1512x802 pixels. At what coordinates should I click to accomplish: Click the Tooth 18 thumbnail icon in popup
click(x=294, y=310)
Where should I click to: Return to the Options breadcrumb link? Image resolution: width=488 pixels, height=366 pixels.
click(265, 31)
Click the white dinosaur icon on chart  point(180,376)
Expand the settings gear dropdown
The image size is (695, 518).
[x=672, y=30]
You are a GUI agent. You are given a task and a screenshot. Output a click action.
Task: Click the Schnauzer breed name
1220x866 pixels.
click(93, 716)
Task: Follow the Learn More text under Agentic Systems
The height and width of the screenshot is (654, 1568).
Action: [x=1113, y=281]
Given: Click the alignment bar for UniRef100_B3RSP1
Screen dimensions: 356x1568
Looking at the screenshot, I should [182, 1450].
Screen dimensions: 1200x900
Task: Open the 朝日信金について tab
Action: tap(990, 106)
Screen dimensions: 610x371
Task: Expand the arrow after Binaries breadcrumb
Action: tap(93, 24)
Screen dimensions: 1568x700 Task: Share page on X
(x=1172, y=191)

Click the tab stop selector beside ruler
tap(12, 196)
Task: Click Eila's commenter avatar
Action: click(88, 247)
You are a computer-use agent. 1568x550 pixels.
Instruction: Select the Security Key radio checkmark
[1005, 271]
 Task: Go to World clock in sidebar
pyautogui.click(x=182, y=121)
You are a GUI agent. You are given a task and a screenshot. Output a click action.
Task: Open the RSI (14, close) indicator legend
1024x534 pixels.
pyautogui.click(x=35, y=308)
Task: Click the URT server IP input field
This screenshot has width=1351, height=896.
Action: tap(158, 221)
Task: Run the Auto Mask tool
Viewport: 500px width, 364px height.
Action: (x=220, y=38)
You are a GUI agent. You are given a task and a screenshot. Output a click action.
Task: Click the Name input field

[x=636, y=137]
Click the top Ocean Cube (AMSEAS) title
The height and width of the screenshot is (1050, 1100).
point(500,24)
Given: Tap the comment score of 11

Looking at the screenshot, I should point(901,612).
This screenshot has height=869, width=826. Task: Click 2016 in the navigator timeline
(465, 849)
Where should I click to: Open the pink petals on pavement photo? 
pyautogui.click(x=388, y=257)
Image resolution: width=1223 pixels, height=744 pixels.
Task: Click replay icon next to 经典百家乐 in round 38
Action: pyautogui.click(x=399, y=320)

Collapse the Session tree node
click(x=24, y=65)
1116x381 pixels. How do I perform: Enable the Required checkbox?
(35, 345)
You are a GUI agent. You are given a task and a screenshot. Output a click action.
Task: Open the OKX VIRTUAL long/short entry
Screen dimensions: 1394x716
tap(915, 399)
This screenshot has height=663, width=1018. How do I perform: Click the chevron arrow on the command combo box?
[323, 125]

▬▬▬▬▬▬▬▬▬▬

Taking care to miss no line, set down the whole listing above exactly.

1512x802 pixels. At what coordinates should I click to accomplish: Click the Tooth 18 thumbnail icon in popup
click(x=294, y=310)
Where should I click to: Return to the Options breadcrumb link? Image resolution: width=488 pixels, height=366 pixels.
click(265, 31)
Click the white dinosaur icon on chart  point(180,376)
Expand the settings gear dropdown
The image size is (695, 518).
[x=672, y=30]
You are a GUI agent. You are given a task and a screenshot. Output a click action.
Task: Click the Schnauzer breed name
1220x866 pixels.
click(93, 716)
Task: Follow the Learn More text under Agentic Systems
The height and width of the screenshot is (654, 1568).
Action: [x=1113, y=281]
Given: Click the alignment bar for UniRef100_B3RSP1
Screen dimensions: 356x1568
Looking at the screenshot, I should [182, 1450].
Screen dimensions: 1200x900
Task: Open the 朝日信金について tab
Action: tap(990, 106)
Screen dimensions: 610x371
Task: Expand the arrow after Binaries breadcrumb
Action: tap(93, 24)
Screen dimensions: 1568x700 Task: Share page on X
(x=1172, y=191)

Click the tab stop selector beside ruler
tap(12, 196)
Task: Click Eila's commenter avatar
Action: click(88, 247)
You are a computer-use agent. 1568x550 pixels.
Instruction: Select the Security Key radio checkmark
[1005, 271]
 Task: Go to World clock in sidebar
pyautogui.click(x=182, y=121)
You are a GUI agent. You are given a task and a screenshot. Output a click action.
Task: Open the RSI (14, close) indicator legend
1024x534 pixels.
pyautogui.click(x=35, y=308)
Task: Click the URT server IP input field
This screenshot has width=1351, height=896.
Action: tap(158, 221)
Task: Run the Auto Mask tool
Viewport: 500px width, 364px height.
Action: (x=220, y=38)
You are a GUI agent. You are given a task and a screenshot. Output a click action.
Task: Click the Name input field

[x=636, y=137]
Click the top Ocean Cube (AMSEAS) title
The height and width of the screenshot is (1050, 1100).
point(500,24)
Given: Tap the comment score of 11

Looking at the screenshot, I should point(901,612).
This screenshot has height=869, width=826. Task: Click 2016 in the navigator timeline
(465, 849)
Where should I click to: Open the pink petals on pavement photo? 
pyautogui.click(x=388, y=257)
Image resolution: width=1223 pixels, height=744 pixels.
Task: Click replay icon next to 经典百家乐 in round 38
Action: pyautogui.click(x=399, y=320)

Collapse the Session tree node
click(x=24, y=65)
1116x381 pixels. How do I perform: Enable the Required checkbox?
(35, 345)
You are a GUI agent. You are given a task and a screenshot. Output a click action.
Task: Open the OKX VIRTUAL long/short entry
Screen dimensions: 1394x716
tap(915, 399)
This screenshot has height=663, width=1018. How do I perform: Click the chevron arrow on the command combo box?
[323, 125]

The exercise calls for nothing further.